#### THE RECORDS

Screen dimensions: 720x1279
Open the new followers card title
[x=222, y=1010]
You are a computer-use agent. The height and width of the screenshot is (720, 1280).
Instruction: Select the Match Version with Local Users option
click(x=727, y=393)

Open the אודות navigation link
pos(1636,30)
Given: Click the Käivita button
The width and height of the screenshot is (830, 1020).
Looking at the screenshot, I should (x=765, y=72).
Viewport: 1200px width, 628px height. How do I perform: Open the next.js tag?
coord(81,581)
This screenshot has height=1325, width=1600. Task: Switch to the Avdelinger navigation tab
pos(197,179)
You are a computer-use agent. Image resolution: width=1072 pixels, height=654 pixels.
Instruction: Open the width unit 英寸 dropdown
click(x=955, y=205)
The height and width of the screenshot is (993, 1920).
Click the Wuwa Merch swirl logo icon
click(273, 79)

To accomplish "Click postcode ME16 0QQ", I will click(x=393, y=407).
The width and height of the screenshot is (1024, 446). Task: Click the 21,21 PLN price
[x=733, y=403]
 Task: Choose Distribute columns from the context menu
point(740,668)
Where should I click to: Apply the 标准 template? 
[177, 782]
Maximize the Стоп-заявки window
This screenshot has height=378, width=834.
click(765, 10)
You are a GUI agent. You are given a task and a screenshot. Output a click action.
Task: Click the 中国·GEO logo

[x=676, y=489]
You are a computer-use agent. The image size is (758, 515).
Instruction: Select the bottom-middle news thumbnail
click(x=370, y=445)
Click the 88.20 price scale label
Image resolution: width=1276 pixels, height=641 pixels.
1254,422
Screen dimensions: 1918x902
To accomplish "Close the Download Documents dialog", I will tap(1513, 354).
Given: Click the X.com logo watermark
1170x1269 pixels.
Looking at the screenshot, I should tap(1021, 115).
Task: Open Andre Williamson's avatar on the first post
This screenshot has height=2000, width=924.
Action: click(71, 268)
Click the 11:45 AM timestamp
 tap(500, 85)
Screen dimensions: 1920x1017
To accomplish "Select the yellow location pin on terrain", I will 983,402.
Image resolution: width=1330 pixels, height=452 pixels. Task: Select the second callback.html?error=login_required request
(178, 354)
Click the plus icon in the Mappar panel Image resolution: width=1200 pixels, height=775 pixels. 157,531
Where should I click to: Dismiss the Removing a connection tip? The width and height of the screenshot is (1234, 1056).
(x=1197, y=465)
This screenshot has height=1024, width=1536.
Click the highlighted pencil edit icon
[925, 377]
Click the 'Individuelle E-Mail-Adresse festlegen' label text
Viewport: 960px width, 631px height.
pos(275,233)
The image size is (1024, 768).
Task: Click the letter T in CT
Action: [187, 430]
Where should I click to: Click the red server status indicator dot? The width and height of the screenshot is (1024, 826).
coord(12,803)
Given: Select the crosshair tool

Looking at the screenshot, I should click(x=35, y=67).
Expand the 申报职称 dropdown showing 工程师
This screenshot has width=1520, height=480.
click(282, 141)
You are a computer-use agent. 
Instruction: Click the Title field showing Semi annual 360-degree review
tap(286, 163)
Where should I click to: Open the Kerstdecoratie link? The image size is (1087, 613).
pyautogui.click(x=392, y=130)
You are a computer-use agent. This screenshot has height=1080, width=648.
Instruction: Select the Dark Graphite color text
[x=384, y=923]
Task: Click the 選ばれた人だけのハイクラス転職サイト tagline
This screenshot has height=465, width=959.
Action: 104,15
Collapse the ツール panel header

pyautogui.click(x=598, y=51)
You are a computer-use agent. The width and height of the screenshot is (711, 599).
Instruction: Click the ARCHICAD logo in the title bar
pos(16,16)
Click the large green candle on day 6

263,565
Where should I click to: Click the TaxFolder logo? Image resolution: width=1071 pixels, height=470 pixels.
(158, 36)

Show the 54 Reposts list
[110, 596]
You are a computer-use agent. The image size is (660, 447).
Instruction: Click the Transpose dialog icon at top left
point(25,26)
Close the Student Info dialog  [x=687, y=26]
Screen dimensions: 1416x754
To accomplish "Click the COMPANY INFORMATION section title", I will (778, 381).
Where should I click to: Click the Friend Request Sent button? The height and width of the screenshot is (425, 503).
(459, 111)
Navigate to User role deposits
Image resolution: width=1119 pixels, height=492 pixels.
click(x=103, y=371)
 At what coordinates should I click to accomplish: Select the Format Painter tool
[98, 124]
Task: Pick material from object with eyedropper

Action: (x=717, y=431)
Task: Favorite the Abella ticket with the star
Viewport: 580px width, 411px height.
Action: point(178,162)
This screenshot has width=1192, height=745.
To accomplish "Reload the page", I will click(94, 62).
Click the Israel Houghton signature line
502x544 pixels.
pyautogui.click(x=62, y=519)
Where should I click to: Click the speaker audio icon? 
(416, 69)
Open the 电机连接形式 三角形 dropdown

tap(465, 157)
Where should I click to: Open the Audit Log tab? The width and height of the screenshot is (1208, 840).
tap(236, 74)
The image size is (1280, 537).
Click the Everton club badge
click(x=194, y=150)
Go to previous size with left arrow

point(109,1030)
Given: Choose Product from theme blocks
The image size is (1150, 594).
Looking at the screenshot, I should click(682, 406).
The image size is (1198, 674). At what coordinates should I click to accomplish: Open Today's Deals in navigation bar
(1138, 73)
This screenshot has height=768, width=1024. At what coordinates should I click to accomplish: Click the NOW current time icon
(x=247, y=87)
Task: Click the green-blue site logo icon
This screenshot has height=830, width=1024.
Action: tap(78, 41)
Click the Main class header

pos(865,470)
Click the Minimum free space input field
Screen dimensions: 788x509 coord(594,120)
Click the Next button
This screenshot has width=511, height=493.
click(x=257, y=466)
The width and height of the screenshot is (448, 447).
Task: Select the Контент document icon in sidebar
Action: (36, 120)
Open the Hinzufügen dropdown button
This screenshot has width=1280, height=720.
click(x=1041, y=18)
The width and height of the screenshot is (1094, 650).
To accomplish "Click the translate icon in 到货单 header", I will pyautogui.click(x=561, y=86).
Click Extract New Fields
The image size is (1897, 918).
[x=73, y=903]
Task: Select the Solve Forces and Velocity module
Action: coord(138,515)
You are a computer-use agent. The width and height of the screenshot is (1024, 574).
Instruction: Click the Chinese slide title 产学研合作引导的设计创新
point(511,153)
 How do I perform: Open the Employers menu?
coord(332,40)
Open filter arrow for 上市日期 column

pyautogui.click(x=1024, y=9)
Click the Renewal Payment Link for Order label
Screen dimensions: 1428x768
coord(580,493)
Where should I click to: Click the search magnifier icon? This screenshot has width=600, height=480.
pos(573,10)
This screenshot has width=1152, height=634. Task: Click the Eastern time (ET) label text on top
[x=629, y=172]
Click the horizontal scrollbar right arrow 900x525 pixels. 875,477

########

▶ [THE PROBLEM] With the first line of the records as the start and the line holding "Given: Click the Käivita button" as the end, please copy exactly those lines and no others.

▶ [SOLUTION FOR THIS TASK]
Screen dimensions: 720x1279
Open the new followers card title
[x=222, y=1010]
You are a computer-use agent. The height and width of the screenshot is (720, 1280).
Instruction: Select the Match Version with Local Users option
click(x=727, y=393)

Open the אודות navigation link
pos(1636,30)
Given: Click the Käivita button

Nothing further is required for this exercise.